Het is moeilijk voor te stellen dat het vervallen Kep ooit de populairste badplaats van het land was. De plaats werd in 1908 door het koloniale bestuur gesticht en was bestemd als ontspanningsoord voor hoge regeringsfunctionarissen en hun familie. Na het vertrek van de Fransen bleef Kep in trek bij de Cambodjaanse elite. De koning had er een residentie én een privé-eiland – Île des Ambassadeurs – waar hij buitenlandse gezanten en andere hoogwaardigheidsbekleders ontving. Tijdens de burgeroorlog tussen de regering-Lon Nol en de Rode Khmer in de jaren zeventig veranderde Kep in één grote ruïne. Wat er nog van de plaats over was, werd tijdens de hongersnood begin jaren tachtig geplunderd en alles van waarde werd verkocht voor voedsel.

Er zijn plannen om de plaats op te bouwen, maar voorlopig bestaat Kep uit niet meer dan de restanten van koloniale vakantievilla’s, een paar hotels en guest houses, eetstalletjes en kleine restaurants. Behalve zwemmen en luieren op het strand valt er weinig te beleven en de meeste bezoekers komen voor een dagje vanuit Kampot.

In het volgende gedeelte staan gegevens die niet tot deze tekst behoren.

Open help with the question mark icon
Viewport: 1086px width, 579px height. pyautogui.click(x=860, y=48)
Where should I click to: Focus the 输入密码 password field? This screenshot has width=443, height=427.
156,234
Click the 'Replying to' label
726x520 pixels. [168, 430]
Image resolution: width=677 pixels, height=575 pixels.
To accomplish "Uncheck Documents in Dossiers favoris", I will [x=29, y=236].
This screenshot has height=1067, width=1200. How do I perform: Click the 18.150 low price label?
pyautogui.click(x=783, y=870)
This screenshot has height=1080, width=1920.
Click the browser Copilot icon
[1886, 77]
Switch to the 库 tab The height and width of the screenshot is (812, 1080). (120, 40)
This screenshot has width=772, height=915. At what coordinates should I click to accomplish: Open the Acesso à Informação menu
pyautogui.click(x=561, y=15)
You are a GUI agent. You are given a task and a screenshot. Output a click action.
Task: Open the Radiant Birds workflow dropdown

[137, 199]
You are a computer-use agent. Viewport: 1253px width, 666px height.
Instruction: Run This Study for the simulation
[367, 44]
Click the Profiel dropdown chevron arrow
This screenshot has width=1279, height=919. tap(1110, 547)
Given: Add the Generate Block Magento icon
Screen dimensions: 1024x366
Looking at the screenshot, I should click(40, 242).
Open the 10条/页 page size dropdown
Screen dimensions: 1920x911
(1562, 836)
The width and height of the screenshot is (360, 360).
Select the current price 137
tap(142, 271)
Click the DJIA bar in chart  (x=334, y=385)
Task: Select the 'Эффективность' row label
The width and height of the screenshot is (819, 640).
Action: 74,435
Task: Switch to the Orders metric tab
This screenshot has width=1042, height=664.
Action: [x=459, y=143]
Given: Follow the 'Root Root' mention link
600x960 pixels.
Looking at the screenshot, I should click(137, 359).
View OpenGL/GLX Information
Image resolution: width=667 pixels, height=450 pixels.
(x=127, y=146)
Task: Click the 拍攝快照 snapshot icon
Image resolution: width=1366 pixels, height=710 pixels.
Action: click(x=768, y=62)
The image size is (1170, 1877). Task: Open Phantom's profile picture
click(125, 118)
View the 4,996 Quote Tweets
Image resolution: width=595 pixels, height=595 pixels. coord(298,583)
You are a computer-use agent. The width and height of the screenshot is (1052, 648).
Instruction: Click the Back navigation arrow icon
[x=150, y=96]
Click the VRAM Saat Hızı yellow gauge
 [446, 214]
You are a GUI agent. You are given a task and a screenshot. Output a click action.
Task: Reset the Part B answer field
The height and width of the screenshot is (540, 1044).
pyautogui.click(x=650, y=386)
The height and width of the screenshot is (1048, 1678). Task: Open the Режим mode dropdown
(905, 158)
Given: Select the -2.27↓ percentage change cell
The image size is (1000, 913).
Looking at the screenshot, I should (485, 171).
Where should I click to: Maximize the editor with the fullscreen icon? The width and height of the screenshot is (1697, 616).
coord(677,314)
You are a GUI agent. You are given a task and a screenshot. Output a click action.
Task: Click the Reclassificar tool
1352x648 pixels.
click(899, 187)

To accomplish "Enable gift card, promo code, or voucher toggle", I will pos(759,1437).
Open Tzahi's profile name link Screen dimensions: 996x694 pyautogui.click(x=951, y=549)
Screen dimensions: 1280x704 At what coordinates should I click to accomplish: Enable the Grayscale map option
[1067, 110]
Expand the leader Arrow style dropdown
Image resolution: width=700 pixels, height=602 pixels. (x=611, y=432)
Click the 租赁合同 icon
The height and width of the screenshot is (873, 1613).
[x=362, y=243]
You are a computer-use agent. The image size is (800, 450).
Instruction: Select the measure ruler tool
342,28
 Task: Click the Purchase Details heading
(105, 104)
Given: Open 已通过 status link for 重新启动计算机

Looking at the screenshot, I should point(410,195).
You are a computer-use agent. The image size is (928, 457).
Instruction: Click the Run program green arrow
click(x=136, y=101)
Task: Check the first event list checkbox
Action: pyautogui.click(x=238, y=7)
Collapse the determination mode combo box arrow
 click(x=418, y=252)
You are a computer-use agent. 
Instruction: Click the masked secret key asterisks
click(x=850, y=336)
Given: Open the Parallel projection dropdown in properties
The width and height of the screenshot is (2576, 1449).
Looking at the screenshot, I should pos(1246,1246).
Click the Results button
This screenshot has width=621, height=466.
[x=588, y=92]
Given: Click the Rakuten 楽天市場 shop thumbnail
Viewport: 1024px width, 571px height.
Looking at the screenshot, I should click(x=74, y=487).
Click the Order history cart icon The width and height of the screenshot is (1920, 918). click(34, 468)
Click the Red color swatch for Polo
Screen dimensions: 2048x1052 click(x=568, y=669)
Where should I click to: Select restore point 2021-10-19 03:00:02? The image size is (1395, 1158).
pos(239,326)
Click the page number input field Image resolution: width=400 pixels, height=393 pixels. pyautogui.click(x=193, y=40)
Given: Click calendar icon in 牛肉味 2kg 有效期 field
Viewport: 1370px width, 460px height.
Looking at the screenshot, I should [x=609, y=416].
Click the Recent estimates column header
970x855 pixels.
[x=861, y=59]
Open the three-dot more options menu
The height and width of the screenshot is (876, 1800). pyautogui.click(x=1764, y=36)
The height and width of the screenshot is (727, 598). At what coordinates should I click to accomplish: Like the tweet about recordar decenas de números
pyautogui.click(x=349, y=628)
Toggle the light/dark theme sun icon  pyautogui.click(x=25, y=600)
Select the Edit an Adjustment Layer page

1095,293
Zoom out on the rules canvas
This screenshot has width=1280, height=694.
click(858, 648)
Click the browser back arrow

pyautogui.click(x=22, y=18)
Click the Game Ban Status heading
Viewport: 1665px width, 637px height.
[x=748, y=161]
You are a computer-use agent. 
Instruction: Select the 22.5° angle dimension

Toch is dat jammer, want om de sfeer goed te proeven zou je een paar dagen moeten blijven.

Komend vanuit de richting van Kampot komen de eerste ruïnes van villa’s langs de kust en in de heuvels al snel in zicht. Sommige worden provisorisch bewoond door de lokale bevolking.

Hét hoogtepunt hier is de krabbenmarkt, een verzameling bamboehutten en restaurantjes aan zee waar je tegen een spotprijs verse krab kan kopen. De dieren worden levend uit fuiken gehaald en tot een heerlijke lunch verwerkt. Inwoners van de hoofdstad komen speciaal naar Kep om krab in te slaan. Vaak laten ze de krabben ter plekke koken en nemen ze mee voor een picknick op het strand. De krabbenmarkt en restaurants sluiten in de namiddag.

Het strand ligt aan een kleine baai, 2 km ten oosten van de krabbenmarkt, en is over een met palmen omzoomde kustweg te bereiken. Achter het strand is een aardige promenade, met bomen, strandstoelen en restaurantjes. Deze boulevard eindigt bij het beeld van een zeermeermin. Verderop zijn nog enkele verlaten stranden te vinden. Het smalle strand met grijs zand is niet bijzonder en haalt het niet bij de witte zandstranden van Sihanoukville. In de weekends kan het druk worden met dagjesmensen uit Phnom Penh.

Via de guest houses in Kep zijn boten te huur voor dagtochten naar eilanden. Het eiland dat het dichtst bij de kust ligt, Koh Tonsay of Konijneneiland, heeft drie goede stranden met kokospalmen. Betere stranden zijn te vinden op het verder weg gelegen eiland Koh Pos of Slangeneiland, waar het heldere water en het koraalrif uitnodigen tot snorkelen.

common KEP. Ligt op 25 km afstand van Kampot en is via een goede weg per taxi of motortaxi te bereiken. Er is geen openbaar vervoer tussen beide plaatsen.